By Oriana Mayorga ’22
Rev. Luther Holland Jr. ’70 is a retired United Church of Christ (UCC) pastor and freedom fighter. He was active during the civil rights movement, attending the March on Washington as a youth leader of the Jamaica, N.Y., NAACP, and he spent his 20th birthday walking across the Edmund Pettis Bridge in Selma, Al., with Rev. Dr. Martin Luther King, Jr. He was trained in nonviolent demonstration tactics by Andrew Young, C.T. Vivian, Ralph D. Abernathy and Jesse Jackson as a member of the Southern Christian Leadership Conference (SCLC) and participated in several lunch counter sit-ins in North Carolina and other southern states. This year, Rev. Holland celebrates 50 years as a Union alum.
Personal photo circa 1970s provided by Luther HollandTell us about your time at Union.
The positives at Union, for me, were having courses on Jeremiah and Old Testament by Samuel Terrien, Black Church History with Lawrence Jones, Sociology of Religion with C. Eric Lincoln, and being in the first lecture class with James Hal Cone and reviewing his first book, A Black Theology of Liberation. Also, several other professors, like Roger Shinn and Robert Handy. They were great teachers and some became great colleagues, like Lincoln, Jones, Cone and Shinn.
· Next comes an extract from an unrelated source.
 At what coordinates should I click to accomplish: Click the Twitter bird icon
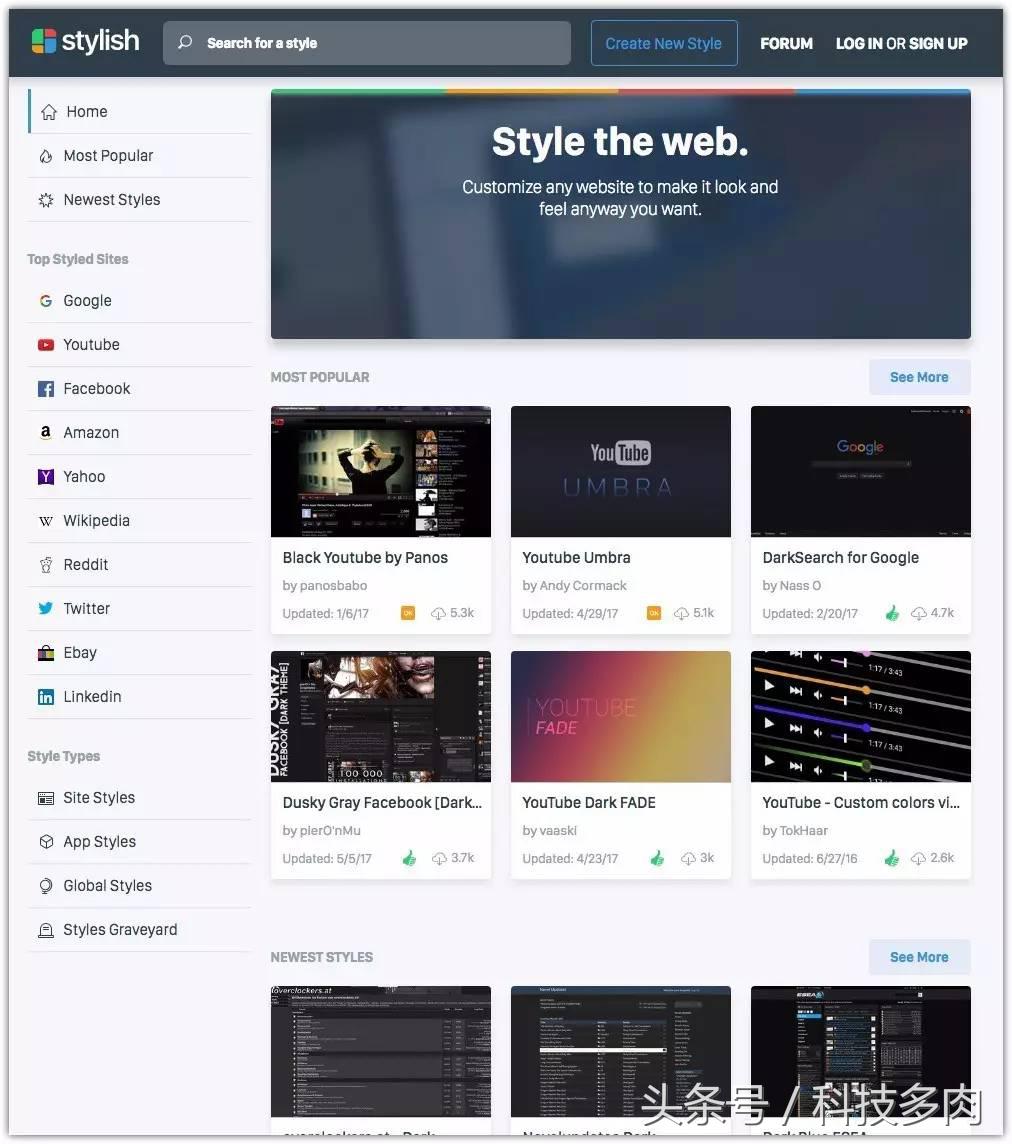point(46,609)
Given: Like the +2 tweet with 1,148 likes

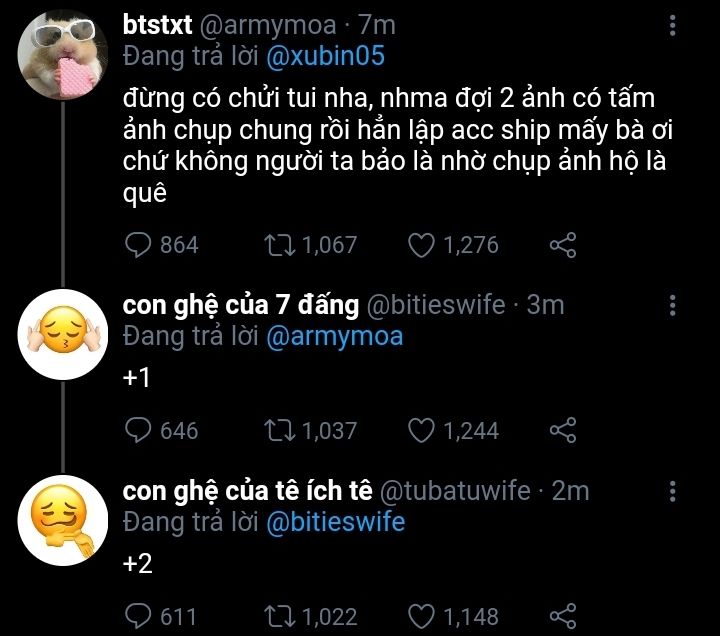Looking at the screenshot, I should tap(421, 616).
In addition to this being your 50th reunion year, you are also celebrating your 50th year of ordination. What are some of your memories or milestones from your time in the UCC?
Since my ordination, I have served several UCC churches and two new church starts. I served on the conference staff of two of the largest UCC conferences as Minister for Church in the World, and Affirmative Action Officer. In addition, I am a founding member of Ministers for Racial, Social, and Economic Justice, and United Black Christians in the UCC. I celebrate the UCC for its historical involvement in the racial, social and economic justice battles in America.
How has your work in the civil rights movement and the UCC informed what you think about our current racial justice movement of 2020?
During my ministerial time, I have watched the racial justice emphasis defocus in the UCC to a human sexual justice focus. I was on the Council for Church and Ministry board of directors of the National UCC when we voted to ordain William Johnson as the first openly gay man in 1973. The UCC was very involved in two civil rights movements in this nation I participated in: the civil rightsmovement of the ’50s, ’60s and ’70s, and then I supported the National Farm Worker Ministry movement under Cesar Chavez. I was a member of the Commission for Racial Justice’s educational team around the Wilmington Ten movement and Benjamin Chavis. Today the UCC has moved to a more inclusive justice focus, which includes LGBTQIA focus. This has caused tension throughout the denomination, but it is a justice movement that must be addressed as well as Black Lives Matter of 2020. Can I say, that LGBTQIA Lives Matter as well. I pray God grants us the ability to realize the actualization of what God has for America with Black Lives Matter and LGBTQIA Lives Matter, and one day I will see the Beloved Community where justice, equality and freedom are the cornerstones of a new America.